Nov 23, 2009

So. Conference on Human Welfare, Birmingham, AL

Eleanor Roosevelt, "FDR's eyes and legs," visited coal miners in Appalachia, sharecroppers in cotton fields and soldiers in tough times. On this day in 1938, she attended a conference in Birmingham where segregation laws required blacks and whites to sit separately. Eleanor walked in and took her seat on the black side. It wasn't long before a police tapped her and asked her to move to the white side. She took her little folding chair and moved it into the middle of the aisle, between both sections and she sat proudly.
-
She carried this folding chair from meeting to meeting throughout the rest of the conference, always sitting in the middle, always reminding folks of the need for all Americans to come together.
-
I wonder what she'd think of "Human Welfare" today? We no longer have to carry a folding chair and be a public obstacle when and where we sit. Oh... wait. Maybe we do.
-
When we moved to South Carolina from New Jersey, we were shocked at the segregation. There are so many different ethnic peoples up north that we'd come to accept diversity as the norm. Then we moved here. One Sunday, we pulled up into a church parking lot and noticed a lot of stares. Tom begged me to get out and go in, but I just couldn't. I'm no Eleanor Roosevelt. This was a "black" church. They didn't want no whites there. Just 'cause we were new in town and from the north, we couldn't just march in and expect things to be different.
-
We scuttled back to our little white church and took our place among "our "folks where we have been ever since. Every now and then I think of rattling things up a bit and attending the "black" church. Why, in this day and age, do we have a "black" church and a "white" church?

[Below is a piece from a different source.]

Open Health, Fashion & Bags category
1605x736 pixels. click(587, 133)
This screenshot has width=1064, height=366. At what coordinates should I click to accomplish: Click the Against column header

Is it just different styles of worship? Different levels of passion? The white folks must get out by noon and the black folks keep going til 2? Is that OK? Is it OK to be different? To congregate with like minded folks? To worship with similar worshipers? It's OK to have "methodist" or "catholic" or "pentecostal holiness" divisions, why not racial divisions? It doesn't seem right, it doesn't feel right, but maybe it's OK.....
-
This, among many other things, boggles my mind about America in the 21st century. What say you?